Some weeks ago, I translated, posted and praised Chancellor Merkel's latest speech to the Bundestag on the crisis in the EU and the Eurozone. Weeks have passed, Merkel and Sarkoczy and trying to impose more fiscal uniformity upon the Euro zone, and now I am having second thoughts. To be sure, the Europeans are behaving more responsibly than our own politicians, and they think that they are holding themselves to a commendably high standard. I am not however so sure. The US is seriously threatened by a lack of governmental authority to do anything; Europe is threatened by possible governmental overreach. The happy medium seems to be lacking.
Germany has demonstrated admirable self-discipline for the last half century or more. The reason is clear: both Germany and the world suffered enormously during the first half of the twentieth century from the exact opposite. Both before and after reunification in 1991, the free German leadership has shown an unequaled sense of national purpose, including both political parties, business, and unions. They have kept their own fiscal house in order while focusing on production for export, and when the Euro was created the new European central bank was lodged in Frankfurt. Now, however, Merkel is staking everything on the idea that the rest of the Eurozone must be more like Germany, and this may end disastrously.
It seems to me that Germany stands in a similar relationship to the rest of the Eurozone as China stands to the US: Europe is Germany's customer, just as we are China's. To keep their industries running they hold enormous amounts of the dollars we spend on their goods. If the Germans want to keep their customers, and thus their exports, they must be willing, it seems to me, to allow the weaker countries to run current account deficits and find some way to recycle the money, as the Chinese have.
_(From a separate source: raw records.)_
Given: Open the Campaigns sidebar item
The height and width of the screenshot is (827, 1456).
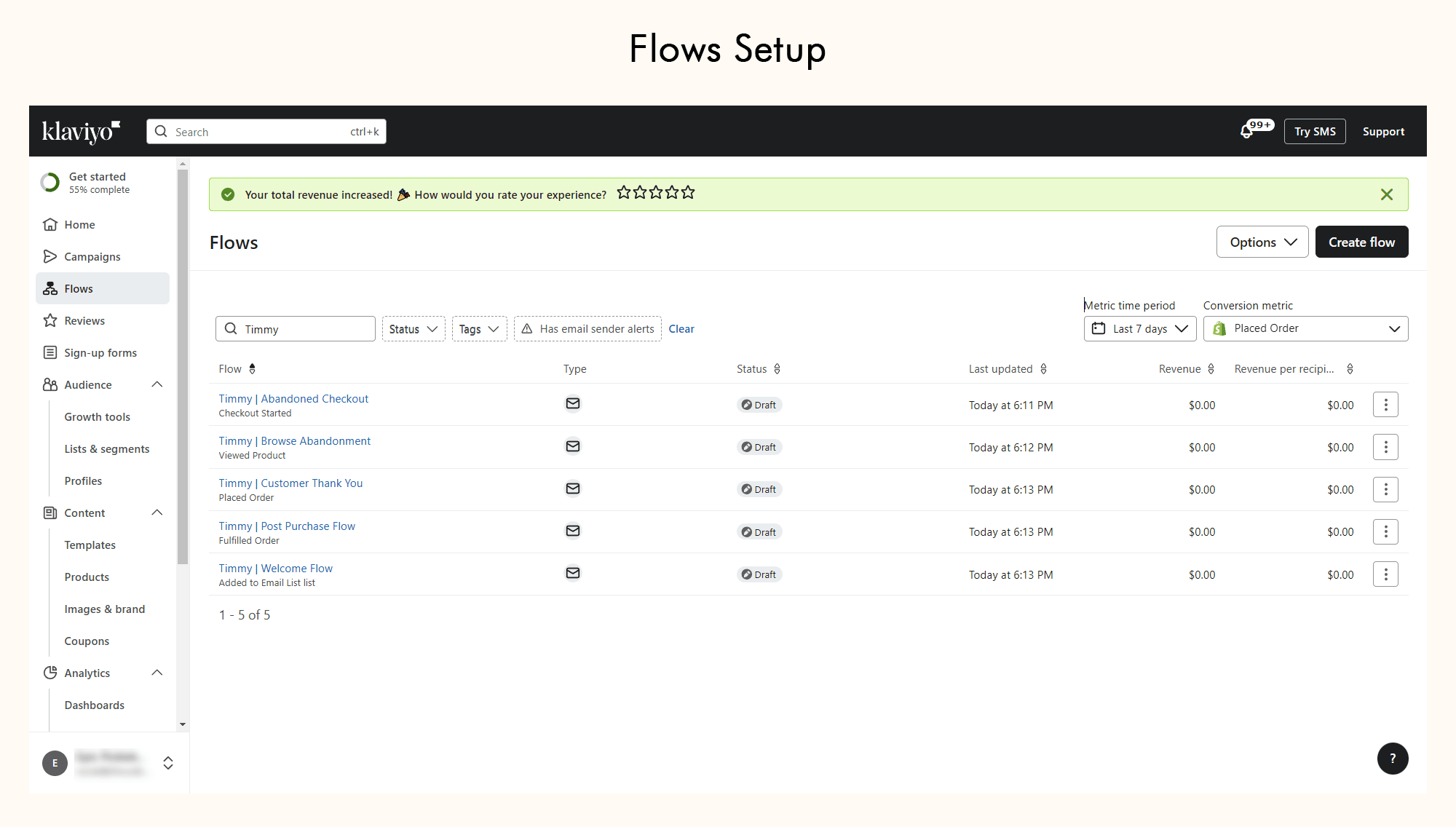Looking at the screenshot, I should tap(92, 257).
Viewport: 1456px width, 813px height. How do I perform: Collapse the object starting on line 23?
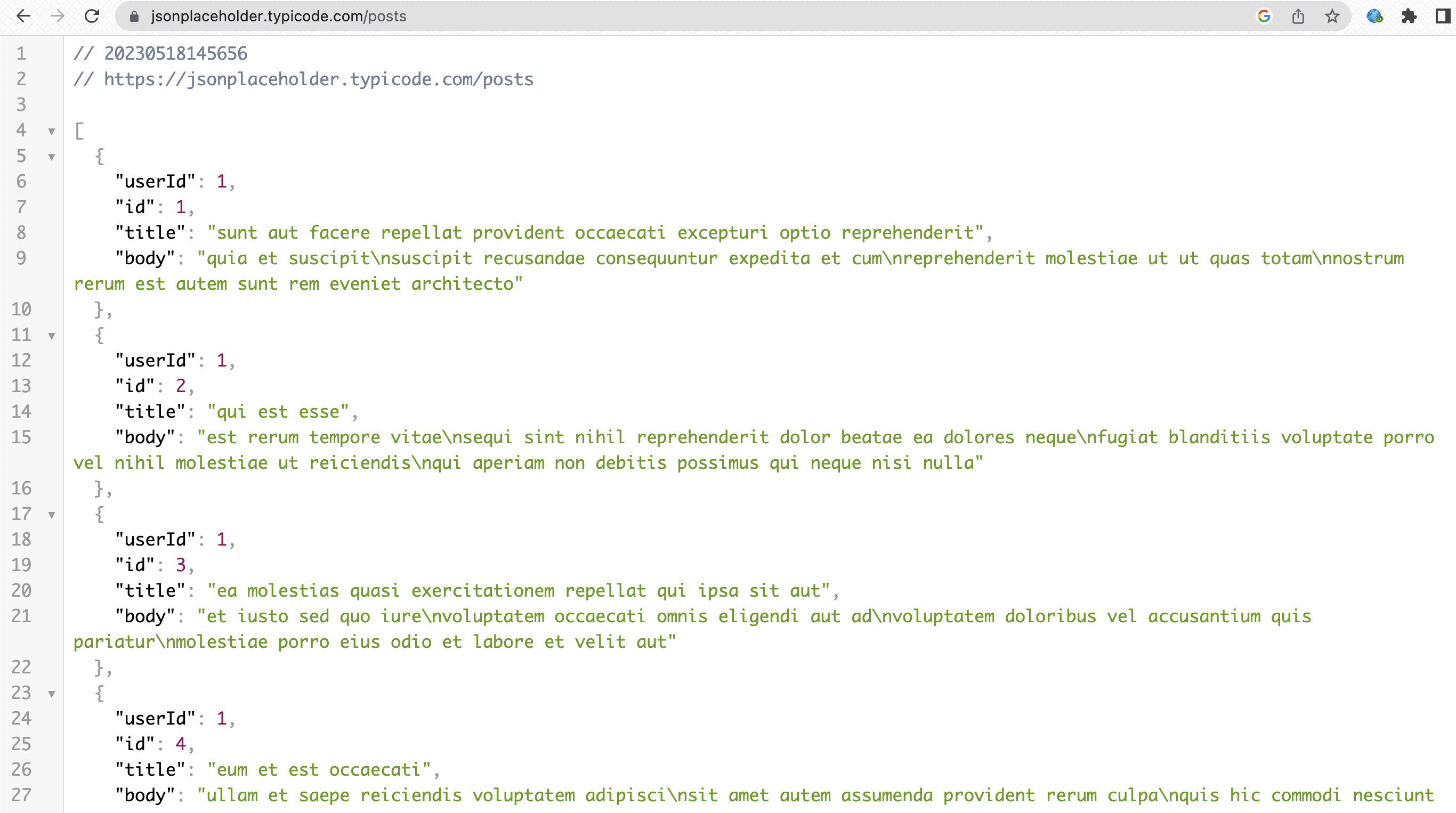pos(52,694)
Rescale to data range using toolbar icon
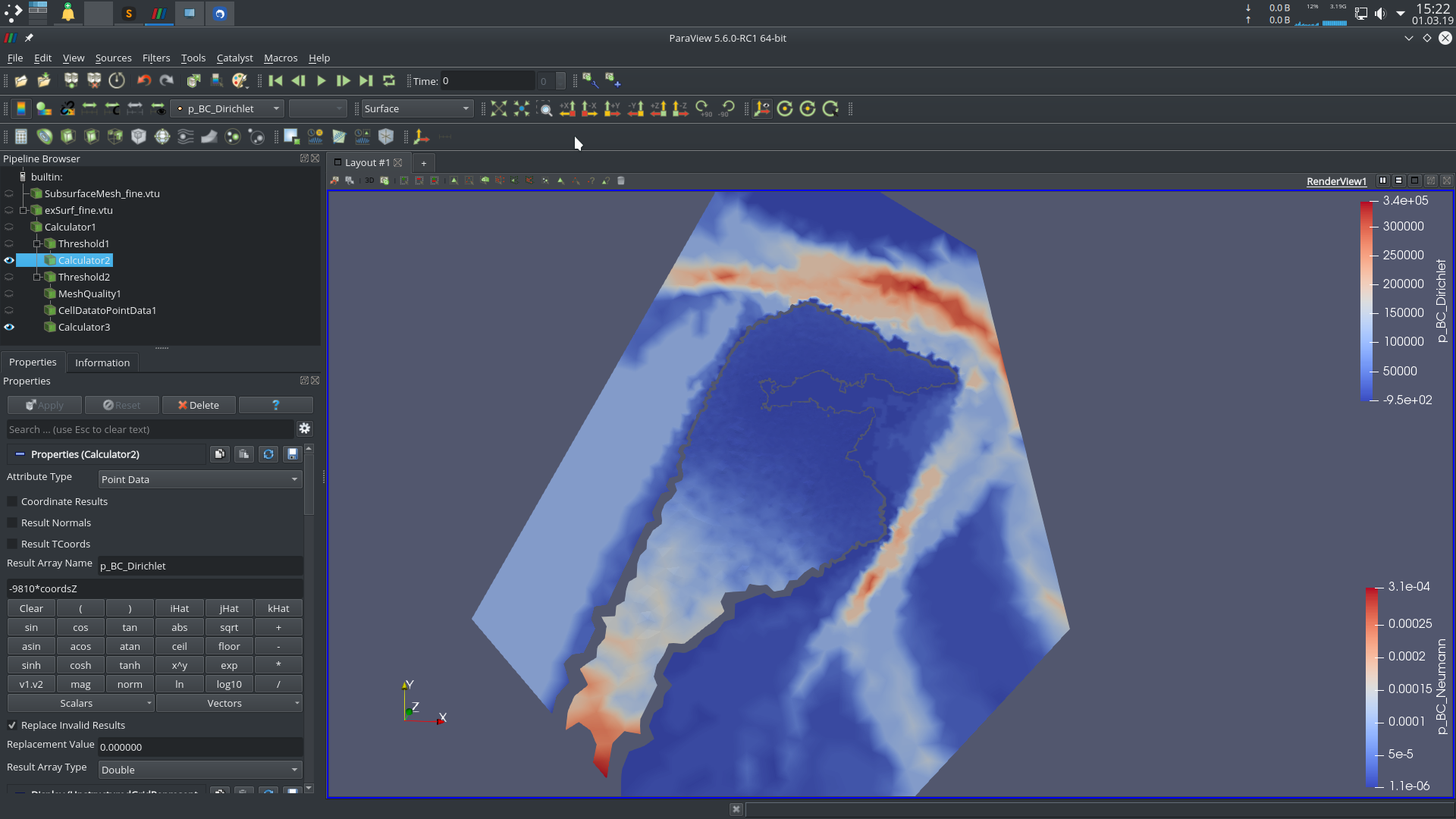Screen dimensions: 1456x819 (89, 108)
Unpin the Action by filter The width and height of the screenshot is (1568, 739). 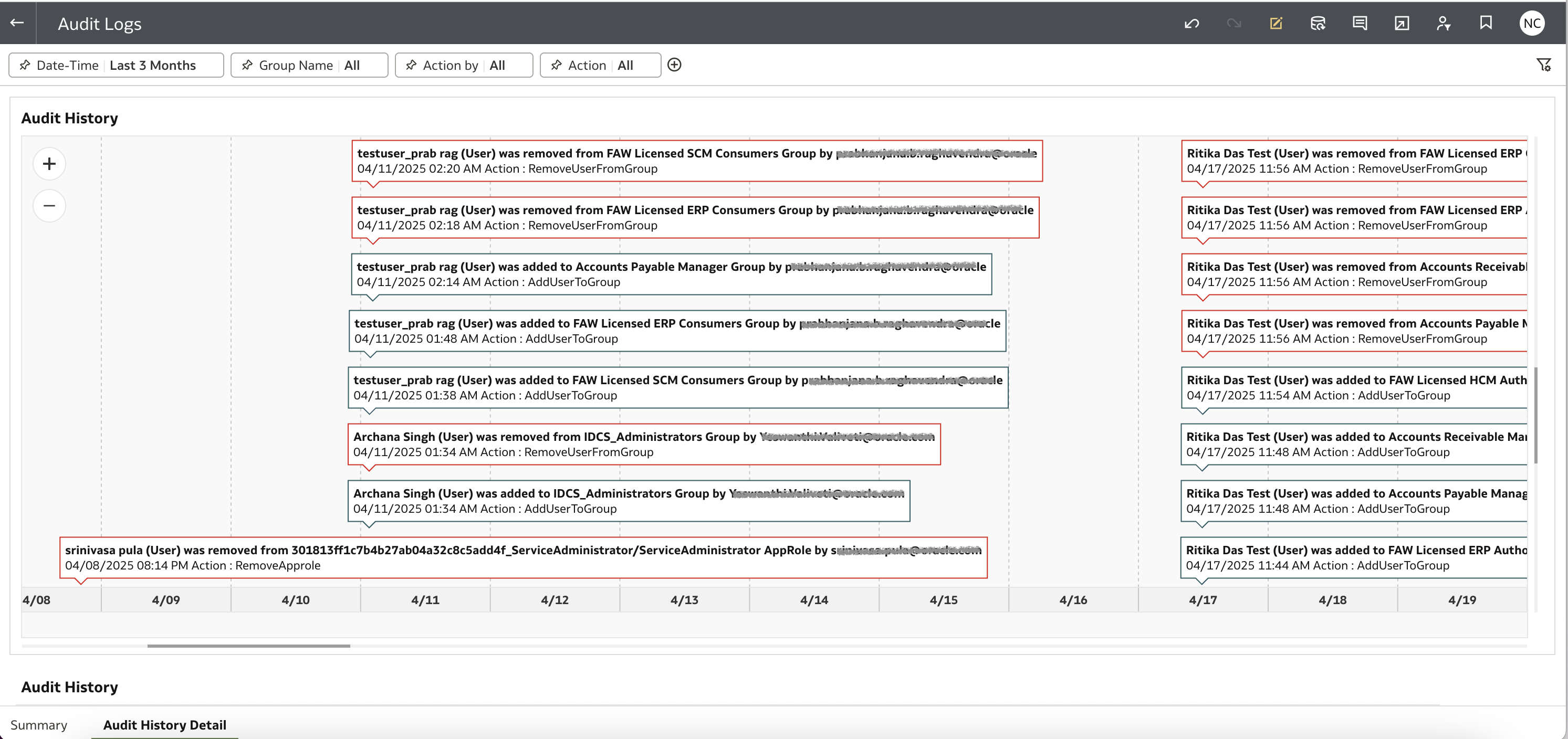pos(412,65)
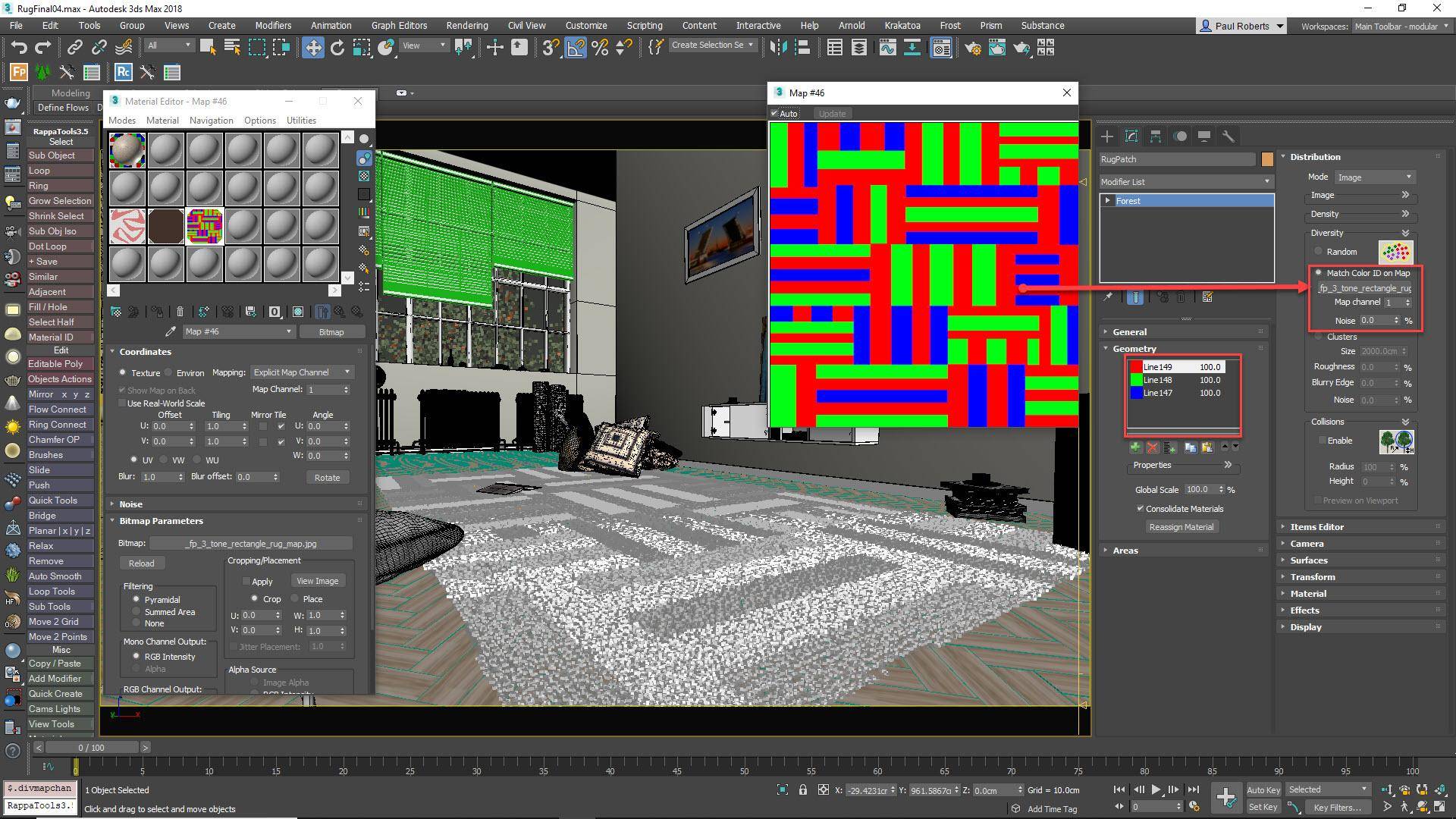The height and width of the screenshot is (819, 1456).
Task: Activate the Select and Rotate tool
Action: tap(337, 47)
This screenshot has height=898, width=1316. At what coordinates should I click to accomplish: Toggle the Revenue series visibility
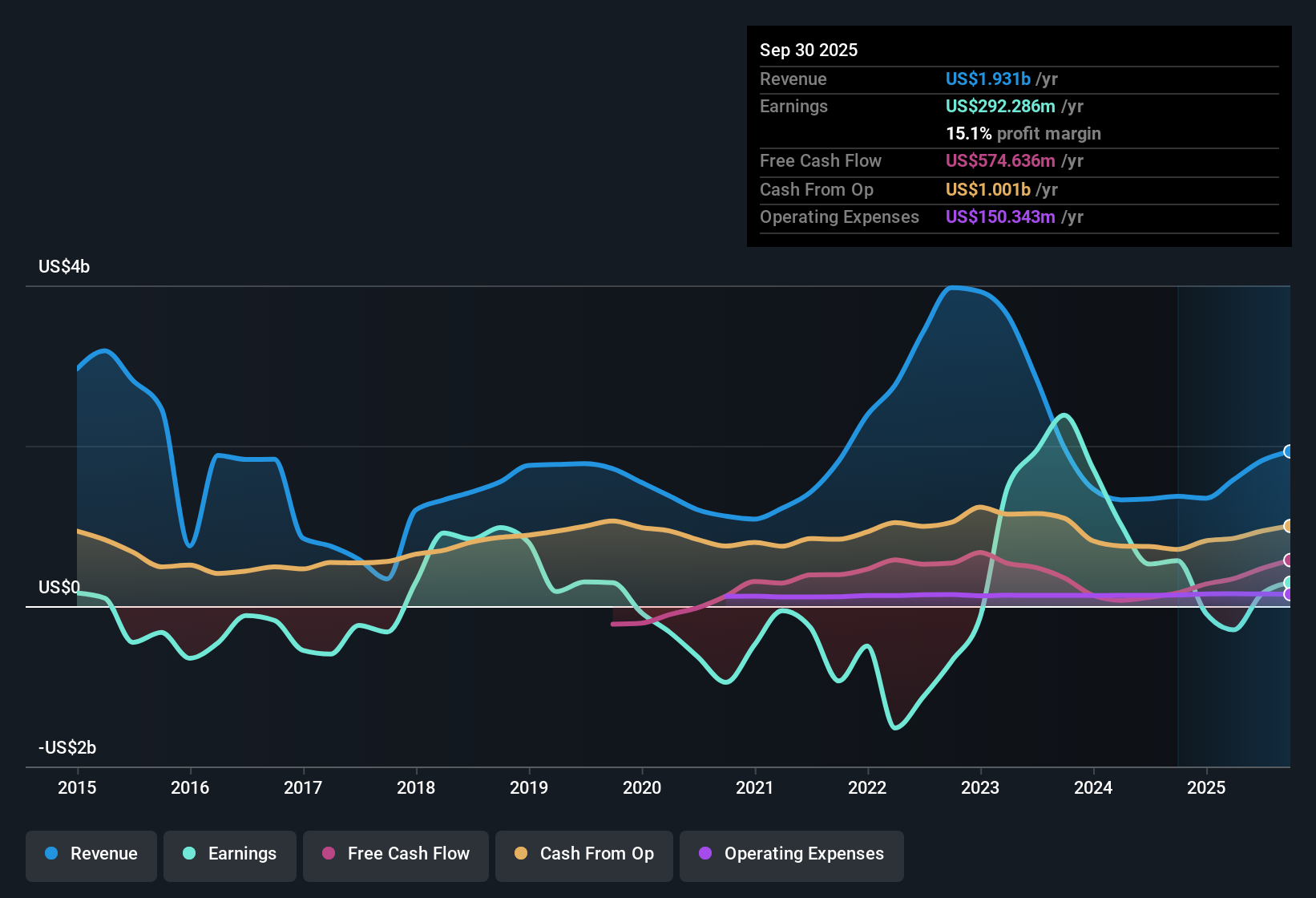(91, 854)
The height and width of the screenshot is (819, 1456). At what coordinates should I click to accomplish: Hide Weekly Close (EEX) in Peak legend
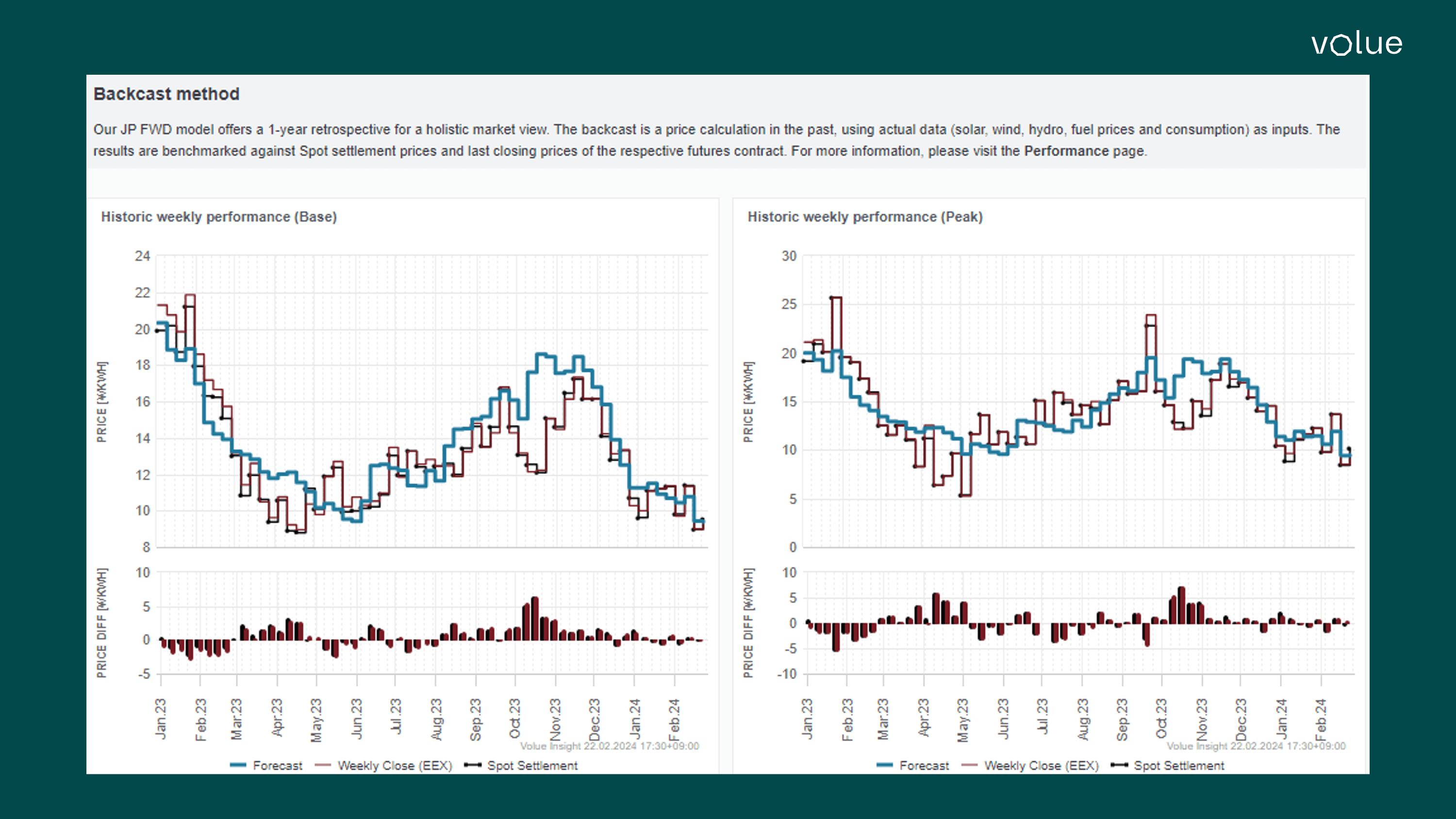tap(1041, 765)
Otherwise it will be necessary, as Paul Krugman has argued, to allow the weaker southern European countries to drop out of the Eurozone and return to their own freely floating currencies. Under Merkel's new plan those countries will surrender a large chunk of their sovereignty to the European Court of Justice, which will determine whether their national budgets conform to treaties. I would sympathize with any people that refused to make that sacrifice. Merkel's initiative looks all too much like Germany's and the rest of Europe's response to the Great Depression (before Hitler) to me. Germany this time doesn't have to worry about trade restrictions of foreign capital withdrawals, as it did in 1928-32, but it does have to worry about aggregate demand.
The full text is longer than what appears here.